または、先人の言葉を参考にすることで事態を打開できることがあります。
そこで私がこれまで先輩に教わり、あるいは体験したり、書籍から学んだことをお伝えさせていただきたいと思います。
最後の1点を勝ち取る力
ここでは、私が日本卓球協会会長としてスポーツの世界で感じたこと、印象に残った事をお話ししたいと思います。
卓球というゲームは11点先取した方がそのゲームを勝ちます。団体戦やダブルスのように5ゲームマッチの場合は3ゲーム先取で勝ち、シングルスのように7ゲームマッチの場合は4ゲーム先取で勝ちとなります。
卓球の試合は、1ゲームの中で、8点の壁というものがあるように思います。8対3とか8対4とか、点数が離れているケースでも逆転されることが珍しくありません。8点を先取した選手は「あと3点で勝ちだ。失点してもまだ余裕がある。」と、無意識にプレーが消極的になり、守りに入ることが多くなります。また、勝利への緊張感から体の動きが硬くなり、失点・逆転の原因になります。メンタルな要素が大きいわけですが、それだけではなく、最後の勝利を確実なものにするだけの技術力の弱さ・足りなさがそこにあると思います。
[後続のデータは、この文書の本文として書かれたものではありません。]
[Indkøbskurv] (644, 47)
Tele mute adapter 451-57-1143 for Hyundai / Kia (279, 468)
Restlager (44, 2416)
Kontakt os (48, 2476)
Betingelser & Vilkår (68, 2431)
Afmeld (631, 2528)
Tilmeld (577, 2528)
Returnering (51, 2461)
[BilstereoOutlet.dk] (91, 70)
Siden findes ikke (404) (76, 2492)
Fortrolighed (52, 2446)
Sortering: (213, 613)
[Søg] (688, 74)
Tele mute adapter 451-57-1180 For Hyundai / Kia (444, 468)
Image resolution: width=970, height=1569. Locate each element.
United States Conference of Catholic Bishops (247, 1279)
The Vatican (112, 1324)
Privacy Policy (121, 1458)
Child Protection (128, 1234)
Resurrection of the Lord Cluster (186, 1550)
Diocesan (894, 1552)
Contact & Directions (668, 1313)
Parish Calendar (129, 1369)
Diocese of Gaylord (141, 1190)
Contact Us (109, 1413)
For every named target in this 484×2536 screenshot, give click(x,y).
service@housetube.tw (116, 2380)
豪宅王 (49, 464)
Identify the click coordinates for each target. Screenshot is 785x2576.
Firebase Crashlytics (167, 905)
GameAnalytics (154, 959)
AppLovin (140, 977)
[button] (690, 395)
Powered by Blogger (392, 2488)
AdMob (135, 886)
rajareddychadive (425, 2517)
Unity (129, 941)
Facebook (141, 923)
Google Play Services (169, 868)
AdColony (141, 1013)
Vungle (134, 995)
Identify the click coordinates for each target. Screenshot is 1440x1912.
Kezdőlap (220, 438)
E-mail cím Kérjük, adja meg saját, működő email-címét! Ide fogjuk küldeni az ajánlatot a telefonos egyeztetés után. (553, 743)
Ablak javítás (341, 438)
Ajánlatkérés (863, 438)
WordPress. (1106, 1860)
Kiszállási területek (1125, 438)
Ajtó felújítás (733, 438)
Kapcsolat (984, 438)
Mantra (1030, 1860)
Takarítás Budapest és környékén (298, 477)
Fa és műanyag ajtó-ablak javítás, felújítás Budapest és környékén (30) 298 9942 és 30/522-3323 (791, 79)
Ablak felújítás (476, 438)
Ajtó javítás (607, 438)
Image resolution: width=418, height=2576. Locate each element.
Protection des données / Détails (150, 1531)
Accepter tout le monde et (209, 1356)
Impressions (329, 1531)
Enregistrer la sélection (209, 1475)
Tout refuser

数多くの国際大会で日本が善戦しながらも逆転され、惜しくも負けてしまう試合を幾度も目の当たりにしてきました。
ある時、「惜しい試合が多いね。もうちょっとだね。」と強化本部長に問いかけたところ、その答えは驚くべきものでした。「会長!!ちっとも惜しい試合ではないんです。負けた選手はすべてを出しきってやっとそこまでプレーをしている。いっぱいいっぱいなんです!!それに対して相手の選手は勝利につながる最後の1点を取るための技を何十通りも持っていて、その技をここぞと思う時に正確に使えるために強烈な努力をしている。最後の1点を勝ち取るために、コーナーぎりぎりの難しい球を正確に打ち込める力、あるいは回転のきつい難しい球をしっかり受け止めて反撃する力、これらを自分のものにするために何万回と練習を積んでいるんです。たった1点だけれども、勝者と敗者。その背景には、大きな努力と研鑽の差があるんです。その差は大きな差、だから最後に仕留められてしまう。最後の1点を取るための力をつけなければ」というものでした。
「よく戦った!!善戦をした!!惜しかった!!」、ここで我々はプレーヤーも観客もある種の美学を感じて済ませてしまうけれど、勝負の世界はやはり最後に勝たなければ意味がない。我々は勝敗を分ける1点の重みをもっと深いところで理解していかなければいけない。“惜しい負けはない”。ここぞと思う大事なところで勝ち切る力、技を出せる力、それが真の実力!!その背景には、世界で戦う超一流のプレーヤーは自分がどんなに強くても、たとえ世界No.1の選手であっても、いや、世界No.1の選手であればこそ、更なる高みを目指して常に強烈な努力を重ねているのだということを私たちは深いところで理解し、腹に落とし込んでいかなければならないと思います。